▶ DIRECTION
Output each of the following entries again with no changes.

▶ GIVEN ENTRIES
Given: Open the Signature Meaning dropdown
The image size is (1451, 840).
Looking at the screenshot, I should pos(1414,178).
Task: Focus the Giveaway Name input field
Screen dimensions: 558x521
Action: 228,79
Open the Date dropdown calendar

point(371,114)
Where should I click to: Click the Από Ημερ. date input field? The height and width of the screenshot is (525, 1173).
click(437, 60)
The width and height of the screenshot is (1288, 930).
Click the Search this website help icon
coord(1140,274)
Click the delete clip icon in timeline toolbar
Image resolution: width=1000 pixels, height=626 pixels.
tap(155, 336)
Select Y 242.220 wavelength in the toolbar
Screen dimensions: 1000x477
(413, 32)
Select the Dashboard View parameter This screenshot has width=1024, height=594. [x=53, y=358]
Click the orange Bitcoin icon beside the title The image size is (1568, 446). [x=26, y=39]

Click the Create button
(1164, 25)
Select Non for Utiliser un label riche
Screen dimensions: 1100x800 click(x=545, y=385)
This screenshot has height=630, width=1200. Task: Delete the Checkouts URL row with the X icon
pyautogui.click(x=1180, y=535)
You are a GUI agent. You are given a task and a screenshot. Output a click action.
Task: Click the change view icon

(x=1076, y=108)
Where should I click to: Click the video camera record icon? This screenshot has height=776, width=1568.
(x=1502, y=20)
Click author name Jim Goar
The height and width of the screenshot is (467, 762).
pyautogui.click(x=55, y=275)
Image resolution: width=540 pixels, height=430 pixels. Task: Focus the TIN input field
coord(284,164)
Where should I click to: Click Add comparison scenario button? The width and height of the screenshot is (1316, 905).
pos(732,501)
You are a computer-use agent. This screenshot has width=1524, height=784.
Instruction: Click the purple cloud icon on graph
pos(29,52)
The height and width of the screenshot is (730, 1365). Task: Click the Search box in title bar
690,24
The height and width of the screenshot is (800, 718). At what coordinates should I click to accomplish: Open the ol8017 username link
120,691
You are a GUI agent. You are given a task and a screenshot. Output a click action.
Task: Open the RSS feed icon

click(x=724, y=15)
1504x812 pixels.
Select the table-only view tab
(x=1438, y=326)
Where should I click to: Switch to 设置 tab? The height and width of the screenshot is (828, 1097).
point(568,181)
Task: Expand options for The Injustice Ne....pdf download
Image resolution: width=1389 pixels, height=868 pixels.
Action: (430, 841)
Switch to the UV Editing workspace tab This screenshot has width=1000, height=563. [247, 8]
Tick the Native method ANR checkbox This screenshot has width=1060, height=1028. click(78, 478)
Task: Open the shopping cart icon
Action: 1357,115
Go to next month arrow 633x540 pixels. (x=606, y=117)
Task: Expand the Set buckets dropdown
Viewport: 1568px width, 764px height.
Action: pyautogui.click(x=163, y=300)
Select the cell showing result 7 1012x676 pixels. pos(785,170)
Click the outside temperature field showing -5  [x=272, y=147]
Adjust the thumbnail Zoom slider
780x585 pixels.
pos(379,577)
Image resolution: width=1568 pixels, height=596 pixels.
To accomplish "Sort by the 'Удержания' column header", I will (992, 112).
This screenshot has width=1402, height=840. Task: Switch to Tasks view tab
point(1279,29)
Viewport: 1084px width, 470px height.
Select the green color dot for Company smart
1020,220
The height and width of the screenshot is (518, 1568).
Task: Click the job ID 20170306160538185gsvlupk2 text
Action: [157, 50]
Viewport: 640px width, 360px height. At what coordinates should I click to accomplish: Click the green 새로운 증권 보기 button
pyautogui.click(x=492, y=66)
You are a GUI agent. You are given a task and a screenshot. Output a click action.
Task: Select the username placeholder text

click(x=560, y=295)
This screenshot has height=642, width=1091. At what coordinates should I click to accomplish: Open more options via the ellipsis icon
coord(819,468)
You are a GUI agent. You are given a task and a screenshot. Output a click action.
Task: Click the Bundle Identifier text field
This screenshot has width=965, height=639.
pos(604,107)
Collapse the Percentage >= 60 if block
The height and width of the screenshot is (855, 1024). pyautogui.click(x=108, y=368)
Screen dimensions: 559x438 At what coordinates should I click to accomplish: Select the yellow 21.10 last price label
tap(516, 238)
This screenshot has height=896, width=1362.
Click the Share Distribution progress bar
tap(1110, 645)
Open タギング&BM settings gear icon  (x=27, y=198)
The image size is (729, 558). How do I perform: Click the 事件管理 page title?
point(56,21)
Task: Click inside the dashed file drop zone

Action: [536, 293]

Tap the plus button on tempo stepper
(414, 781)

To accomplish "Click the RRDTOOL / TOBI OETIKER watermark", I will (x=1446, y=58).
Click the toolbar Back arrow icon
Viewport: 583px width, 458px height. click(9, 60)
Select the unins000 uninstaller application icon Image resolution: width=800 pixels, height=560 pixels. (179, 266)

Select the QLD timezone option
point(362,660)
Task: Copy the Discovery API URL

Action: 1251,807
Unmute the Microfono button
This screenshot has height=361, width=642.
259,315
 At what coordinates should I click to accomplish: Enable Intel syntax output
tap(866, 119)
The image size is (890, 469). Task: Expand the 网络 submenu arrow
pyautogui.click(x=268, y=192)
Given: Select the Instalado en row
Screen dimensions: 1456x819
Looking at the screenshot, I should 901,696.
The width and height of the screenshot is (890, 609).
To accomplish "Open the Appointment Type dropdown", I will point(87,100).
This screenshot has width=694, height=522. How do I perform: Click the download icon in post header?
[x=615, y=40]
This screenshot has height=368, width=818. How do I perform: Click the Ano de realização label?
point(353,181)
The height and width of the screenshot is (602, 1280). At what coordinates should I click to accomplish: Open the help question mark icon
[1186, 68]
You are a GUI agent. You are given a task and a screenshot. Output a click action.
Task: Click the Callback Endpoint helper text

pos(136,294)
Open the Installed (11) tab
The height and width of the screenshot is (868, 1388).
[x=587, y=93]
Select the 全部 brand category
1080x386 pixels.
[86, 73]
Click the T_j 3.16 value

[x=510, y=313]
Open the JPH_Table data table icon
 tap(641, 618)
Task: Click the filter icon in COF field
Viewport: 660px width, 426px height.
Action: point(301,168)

▶ OUTPUT FOR THIS TASK
Given: Open the Signature Meaning dropdown
The image size is (1451, 840).
Looking at the screenshot, I should pos(1414,178).
Task: Focus the Giveaway Name input field
Screen dimensions: 558x521
Action: 228,79
Open the Date dropdown calendar

point(371,114)
Where should I click to: Click the Από Ημερ. date input field? The height and width of the screenshot is (525, 1173).
click(437, 60)
The width and height of the screenshot is (1288, 930).
Click the Search this website help icon
coord(1140,274)
Click the delete clip icon in timeline toolbar
Image resolution: width=1000 pixels, height=626 pixels.
tap(155, 336)
Select Y 242.220 wavelength in the toolbar
Screen dimensions: 1000x477
(413, 32)
Select the Dashboard View parameter This screenshot has width=1024, height=594. [x=53, y=358]
Click the orange Bitcoin icon beside the title The image size is (1568, 446). [x=26, y=39]

Click the Create button
(1164, 25)
Select Non for Utiliser un label riche
Screen dimensions: 1100x800 click(x=545, y=385)
This screenshot has height=630, width=1200. Task: Delete the Checkouts URL row with the X icon
pyautogui.click(x=1180, y=535)
You are a GUI agent. You are given a task and a screenshot. Output a click action.
Task: Click the change view icon

(x=1076, y=108)
Where should I click to: Click the video camera record icon? This screenshot has height=776, width=1568.
(x=1502, y=20)
Click author name Jim Goar
The height and width of the screenshot is (467, 762).
pyautogui.click(x=55, y=275)
Image resolution: width=540 pixels, height=430 pixels. Task: Focus the TIN input field
coord(284,164)
Where should I click to: Click Add comparison scenario button? The width and height of the screenshot is (1316, 905).
pos(732,501)
You are a computer-use agent. This screenshot has width=1524, height=784.
Instruction: Click the purple cloud icon on graph
pos(29,52)
The height and width of the screenshot is (730, 1365). Task: Click the Search box in title bar
690,24
The height and width of the screenshot is (800, 718). At what coordinates should I click to accomplish: Open the ol8017 username link
120,691
You are a GUI agent. You are given a task and a screenshot. Output a click action.
Task: Open the RSS feed icon

click(x=724, y=15)
1504x812 pixels.
Select the table-only view tab
(x=1438, y=326)
Where should I click to: Switch to 设置 tab? The height and width of the screenshot is (828, 1097).
point(568,181)
Task: Expand options for The Injustice Ne....pdf download
Image resolution: width=1389 pixels, height=868 pixels.
Action: (430, 841)
Switch to the UV Editing workspace tab This screenshot has width=1000, height=563. [247, 8]
Tick the Native method ANR checkbox This screenshot has width=1060, height=1028. click(78, 478)
Task: Open the shopping cart icon
Action: 1357,115
Go to next month arrow 633x540 pixels. (x=606, y=117)
Task: Expand the Set buckets dropdown
Viewport: 1568px width, 764px height.
Action: pyautogui.click(x=163, y=300)
Select the cell showing result 7 1012x676 pixels. pos(785,170)
Click the outside temperature field showing -5  [x=272, y=147]
Adjust the thumbnail Zoom slider
780x585 pixels.
pos(379,577)
Image resolution: width=1568 pixels, height=596 pixels.
To accomplish "Sort by the 'Удержания' column header", I will (992, 112).
This screenshot has width=1402, height=840. Task: Switch to Tasks view tab
point(1279,29)
Viewport: 1084px width, 470px height.
Select the green color dot for Company smart
1020,220
The height and width of the screenshot is (518, 1568).
Task: Click the job ID 20170306160538185gsvlupk2 text
Action: [157, 50]
Viewport: 640px width, 360px height. At what coordinates should I click to accomplish: Click the green 새로운 증권 보기 button
pyautogui.click(x=492, y=66)
You are a GUI agent. You are given a task and a screenshot. Output a click action.
Task: Select the username placeholder text

click(x=560, y=295)
This screenshot has height=642, width=1091. At what coordinates should I click to accomplish: Open more options via the ellipsis icon
coord(819,468)
You are a GUI agent. You are given a task and a screenshot. Output a click action.
Task: Click the Bundle Identifier text field
This screenshot has width=965, height=639.
pos(604,107)
Collapse the Percentage >= 60 if block
The height and width of the screenshot is (855, 1024). pyautogui.click(x=108, y=368)
Screen dimensions: 559x438 At what coordinates should I click to accomplish: Select the yellow 21.10 last price label
tap(516, 238)
This screenshot has height=896, width=1362.
Click the Share Distribution progress bar
tap(1110, 645)
Open タギング&BM settings gear icon  (x=27, y=198)
The image size is (729, 558). How do I perform: Click the 事件管理 page title?
point(56,21)
Task: Click inside the dashed file drop zone

Action: [536, 293]

Tap the plus button on tempo stepper
(414, 781)

To accomplish "Click the RRDTOOL / TOBI OETIKER watermark", I will (x=1446, y=58).
Click the toolbar Back arrow icon
Viewport: 583px width, 458px height. click(9, 60)
Select the unins000 uninstaller application icon Image resolution: width=800 pixels, height=560 pixels. (179, 266)

Select the QLD timezone option
point(362,660)
Task: Copy the Discovery API URL

Action: 1251,807
Unmute the Microfono button
This screenshot has height=361, width=642.
259,315
 At what coordinates should I click to accomplish: Enable Intel syntax output
tap(866, 119)
The image size is (890, 469). Task: Expand the 网络 submenu arrow
pyautogui.click(x=268, y=192)
Given: Select the Instalado en row
Screen dimensions: 1456x819
Looking at the screenshot, I should 901,696.
The width and height of the screenshot is (890, 609).
To accomplish "Open the Appointment Type dropdown", I will point(87,100).
This screenshot has width=694, height=522. How do I perform: Click the download icon in post header?
[x=615, y=40]
This screenshot has height=368, width=818. How do I perform: Click the Ano de realização label?
point(353,181)
The height and width of the screenshot is (602, 1280). At what coordinates should I click to accomplish: Open the help question mark icon
[1186, 68]
You are a GUI agent. You are given a task and a screenshot. Output a click action.
Task: Click the Callback Endpoint helper text

pos(136,294)
Open the Installed (11) tab
The height and width of the screenshot is (868, 1388).
[x=587, y=93]
Select the 全部 brand category
1080x386 pixels.
[86, 73]
Click the T_j 3.16 value

[x=510, y=313]
Open the JPH_Table data table icon
 tap(641, 618)
Task: Click the filter icon in COF field
Viewport: 660px width, 426px height.
Action: point(301,168)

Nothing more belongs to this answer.